When an epidemic emerges, it’s important to have contingency plans in place. “You don’t want to be responding on the fly,” he said.
The key is to understand the epidemiology of a new infection. “In the early days, you get data that are very skewed; you hear about the severity first, about ICUs and deaths,” he noted. Fast action is required, but with epidemiologic understanding.
This is a view echoed by others, including psychiatrist Dinah Miller, MD, who recently wrote about public anxiety being out of proportion to the threat posed by COVID-19 in a Medscape commentary.
Still, COVID-19 will be disruptive to hospital operations, Adalja pointed out. “It will be something hospitals will have to cope with, and most are running at full capacity now. ICUs are critical for the part of the population that will get severe disease, and they have to be prepared. Do they have enough beds? Airborne isolation rooms? Ventilators? There may be a demand for extracorporeal membrane oxygenation. All this can be a challenge,” he said.
Although ICUs are far more prepared for a pandemic than ever before, “we need to practice good judgment,” said Adalja. “It’s about knowing when to apply emergency measures.”
Travel bans and quarantines add to the panic, he pointed out, and “are not reflective of the mostly mild individual risk.”
Restriction on movement is “one of those kinds of things that are going to be controversial from a medical point of view,” said Anand Kumar, MD, from the University of Manitoba in Winnipeg, Canada, who will discuss preparedness at the upcoming SCCM meeting.
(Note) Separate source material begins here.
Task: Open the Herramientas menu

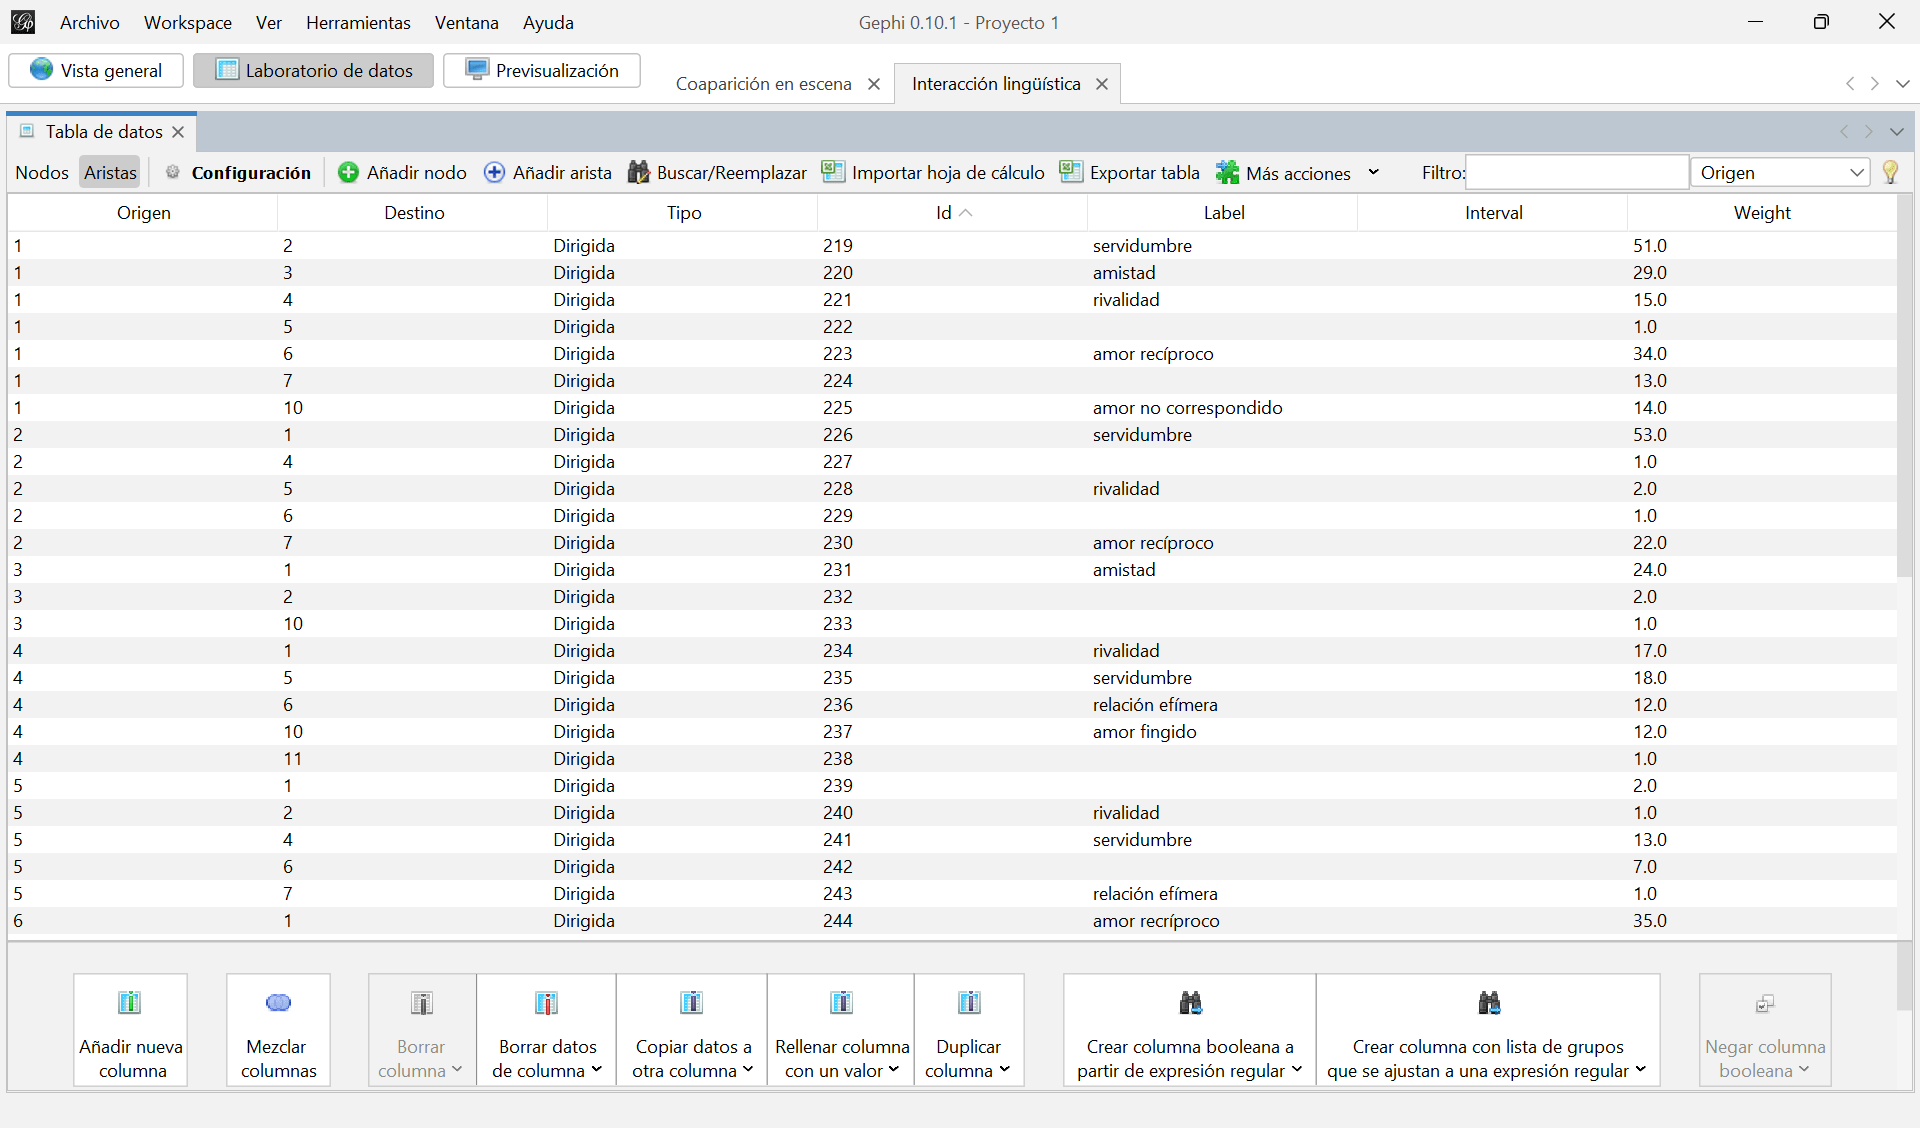Action: (x=358, y=22)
But at this time, it makes no sense whatsoever to issue travel bans, he said.
“We need to stay focused on the rising seas and not get too distracted by tsunamis,” Kumar said. “Sure, the tsunamis are more newsworthy,” he acknowledged, but “antimicrobial resistance is the rising sea in the area of infectious disease. It’s quickly becoming a huge problem.”
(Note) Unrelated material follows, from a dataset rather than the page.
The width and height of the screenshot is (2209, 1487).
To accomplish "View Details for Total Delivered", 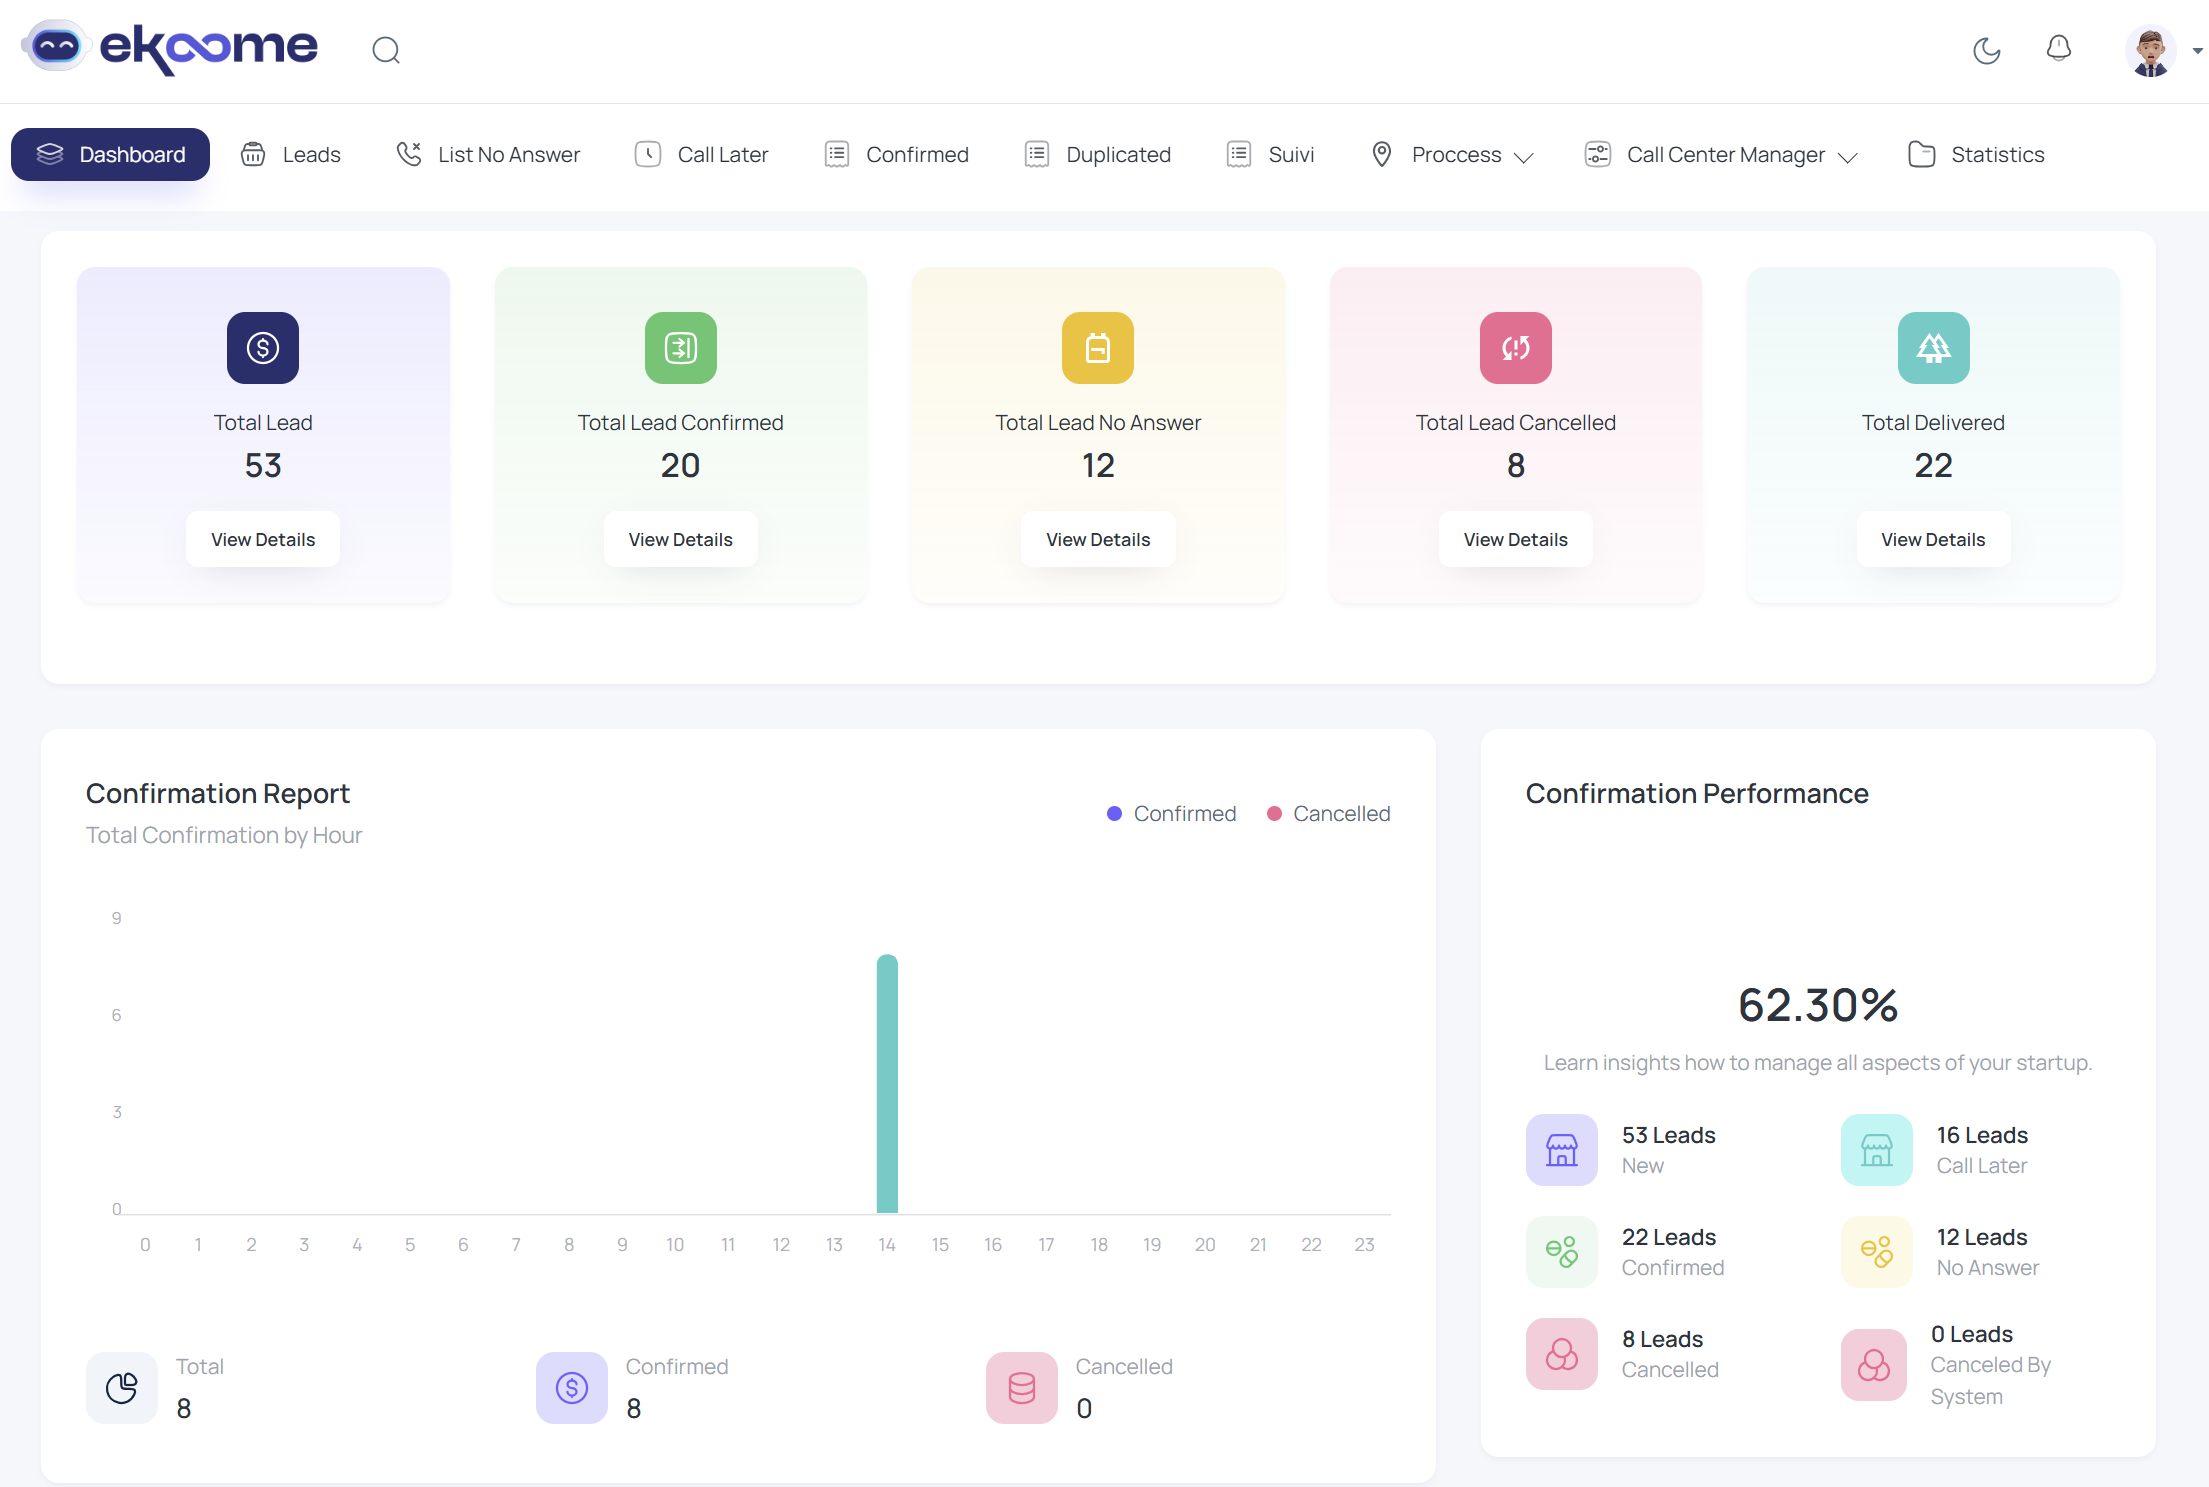I will pyautogui.click(x=1932, y=540).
Blood tests that rapidly identify pathogens and can measure drug resistance are in development. Short-course antimicrobial therapy, which has proven to be effective for intra-abdominal infection, needs to be further researched. Antimicrobial stewardship is increasingly important in the fight against antimicrobial resistance. “Genetic testing techniques are also improving,” Kumar reported, providing clinicians with more narrow-spectrum therapies to offer.
But most desperate is the need for novel antimicrobials. “They haven’t been a high priority for drug companies because they’re not profitable,” Kumar said.
“We need get far enough inland to stay dry from both antimicrobial resistance and tsunamis, because either one can flood you,” he added.
Society of Critical Care Medicine (SCCM) 2020 Critical Care Congress: Session 1351. To be presented February 16, 2020.